**Goal of the exercise**
With spelling and spacing unchanged, write out each line of the material.

**Data to process**
-*-

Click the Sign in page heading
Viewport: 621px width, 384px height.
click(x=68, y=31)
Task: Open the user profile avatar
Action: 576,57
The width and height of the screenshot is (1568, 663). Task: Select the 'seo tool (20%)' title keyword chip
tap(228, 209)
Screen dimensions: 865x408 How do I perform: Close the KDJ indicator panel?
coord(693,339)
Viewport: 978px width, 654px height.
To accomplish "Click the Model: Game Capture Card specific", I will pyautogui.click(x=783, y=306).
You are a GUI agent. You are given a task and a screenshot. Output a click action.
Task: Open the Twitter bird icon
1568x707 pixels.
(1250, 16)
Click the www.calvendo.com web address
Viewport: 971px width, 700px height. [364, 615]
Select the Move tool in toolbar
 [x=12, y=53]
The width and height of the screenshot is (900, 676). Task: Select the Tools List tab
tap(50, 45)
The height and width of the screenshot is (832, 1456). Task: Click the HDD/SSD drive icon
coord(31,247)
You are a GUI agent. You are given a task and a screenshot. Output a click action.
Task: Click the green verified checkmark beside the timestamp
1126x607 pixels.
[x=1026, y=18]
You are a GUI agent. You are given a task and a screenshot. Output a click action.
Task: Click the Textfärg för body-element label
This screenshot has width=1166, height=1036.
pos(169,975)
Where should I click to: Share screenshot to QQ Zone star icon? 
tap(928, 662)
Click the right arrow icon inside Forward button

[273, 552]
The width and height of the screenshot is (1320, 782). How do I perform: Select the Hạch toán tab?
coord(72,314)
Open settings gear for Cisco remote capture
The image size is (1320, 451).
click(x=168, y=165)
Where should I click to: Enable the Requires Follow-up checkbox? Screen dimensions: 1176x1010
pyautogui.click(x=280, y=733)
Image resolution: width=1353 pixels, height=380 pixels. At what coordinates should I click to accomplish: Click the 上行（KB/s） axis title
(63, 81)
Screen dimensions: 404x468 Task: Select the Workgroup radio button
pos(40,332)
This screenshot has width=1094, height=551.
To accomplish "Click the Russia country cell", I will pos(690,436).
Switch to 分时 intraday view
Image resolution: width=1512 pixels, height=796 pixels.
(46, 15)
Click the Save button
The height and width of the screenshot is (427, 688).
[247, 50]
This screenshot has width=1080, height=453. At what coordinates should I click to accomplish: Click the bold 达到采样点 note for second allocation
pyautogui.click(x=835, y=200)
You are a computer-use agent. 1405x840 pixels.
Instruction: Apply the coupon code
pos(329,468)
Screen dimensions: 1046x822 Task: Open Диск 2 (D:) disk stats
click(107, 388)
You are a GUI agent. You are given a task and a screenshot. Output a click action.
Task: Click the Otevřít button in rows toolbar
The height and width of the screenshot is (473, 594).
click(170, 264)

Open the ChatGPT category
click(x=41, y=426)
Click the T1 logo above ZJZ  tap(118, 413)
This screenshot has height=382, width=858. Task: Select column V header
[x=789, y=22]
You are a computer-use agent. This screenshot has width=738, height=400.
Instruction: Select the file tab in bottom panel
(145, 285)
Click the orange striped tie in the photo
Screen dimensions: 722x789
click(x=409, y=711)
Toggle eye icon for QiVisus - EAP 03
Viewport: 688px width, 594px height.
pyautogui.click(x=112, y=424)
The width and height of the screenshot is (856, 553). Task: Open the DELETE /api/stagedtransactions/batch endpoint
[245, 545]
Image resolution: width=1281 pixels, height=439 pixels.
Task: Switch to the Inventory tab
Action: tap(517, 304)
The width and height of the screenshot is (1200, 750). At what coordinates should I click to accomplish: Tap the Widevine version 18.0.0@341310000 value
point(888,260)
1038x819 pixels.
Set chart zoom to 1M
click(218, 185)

-*-

**Response area**
Click the Sign in page heading
Viewport: 621px width, 384px height.
click(x=68, y=31)
Task: Open the user profile avatar
Action: 576,57
The width and height of the screenshot is (1568, 663). Task: Select the 'seo tool (20%)' title keyword chip
tap(228, 209)
Screen dimensions: 865x408 How do I perform: Close the KDJ indicator panel?
coord(693,339)
Viewport: 978px width, 654px height.
To accomplish "Click the Model: Game Capture Card specific", I will pyautogui.click(x=783, y=306).
You are a GUI agent. You are given a task and a screenshot. Output a click action.
Task: Open the Twitter bird icon
1568x707 pixels.
(1250, 16)
Click the www.calvendo.com web address
Viewport: 971px width, 700px height. [364, 615]
Select the Move tool in toolbar
 [x=12, y=53]
The width and height of the screenshot is (900, 676). Task: Select the Tools List tab
tap(50, 45)
The height and width of the screenshot is (832, 1456). Task: Click the HDD/SSD drive icon
coord(31,247)
You are a GUI agent. You are given a task and a screenshot. Output a click action.
Task: Click the green verified checkmark beside the timestamp
1126x607 pixels.
[x=1026, y=18]
You are a GUI agent. You are given a task and a screenshot. Output a click action.
Task: Click the Textfärg för body-element label
This screenshot has width=1166, height=1036.
pos(169,975)
Where should I click to: Share screenshot to QQ Zone star icon? 
tap(928, 662)
Click the right arrow icon inside Forward button

[273, 552]
The width and height of the screenshot is (1320, 782). How do I perform: Select the Hạch toán tab?
coord(72,314)
Open settings gear for Cisco remote capture
The image size is (1320, 451).
click(x=168, y=165)
Where should I click to: Enable the Requires Follow-up checkbox? Screen dimensions: 1176x1010
pyautogui.click(x=280, y=733)
Image resolution: width=1353 pixels, height=380 pixels. At what coordinates should I click to accomplish: Click the 上行（KB/s） axis title
(63, 81)
Screen dimensions: 404x468 Task: Select the Workgroup radio button
pos(40,332)
This screenshot has width=1094, height=551.
To accomplish "Click the Russia country cell", I will pos(690,436).
Switch to 分时 intraday view
Image resolution: width=1512 pixels, height=796 pixels.
(46, 15)
Click the Save button
The height and width of the screenshot is (427, 688).
[247, 50]
This screenshot has width=1080, height=453. At what coordinates should I click to accomplish: Click the bold 达到采样点 note for second allocation
pyautogui.click(x=835, y=200)
You are a computer-use agent. 1405x840 pixels.
Instruction: Apply the coupon code
pos(329,468)
Screen dimensions: 1046x822 Task: Open Диск 2 (D:) disk stats
click(107, 388)
You are a GUI agent. You are given a task and a screenshot. Output a click action.
Task: Click the Otevřít button in rows toolbar
The height and width of the screenshot is (473, 594).
click(170, 264)

Open the ChatGPT category
click(x=41, y=426)
Click the T1 logo above ZJZ  tap(118, 413)
This screenshot has height=382, width=858. Task: Select column V header
[x=789, y=22]
You are a computer-use agent. This screenshot has width=738, height=400.
Instruction: Select the file tab in bottom panel
(145, 285)
Click the orange striped tie in the photo
Screen dimensions: 722x789
click(x=409, y=711)
Toggle eye icon for QiVisus - EAP 03
Viewport: 688px width, 594px height.
pyautogui.click(x=112, y=424)
The width and height of the screenshot is (856, 553). Task: Open the DELETE /api/stagedtransactions/batch endpoint
[245, 545]
Image resolution: width=1281 pixels, height=439 pixels.
Task: Switch to the Inventory tab
Action: tap(517, 304)
The width and height of the screenshot is (1200, 750). At what coordinates should I click to accomplish: Tap the Widevine version 18.0.0@341310000 value
point(888,260)
1038x819 pixels.
Set chart zoom to 1M
click(218, 185)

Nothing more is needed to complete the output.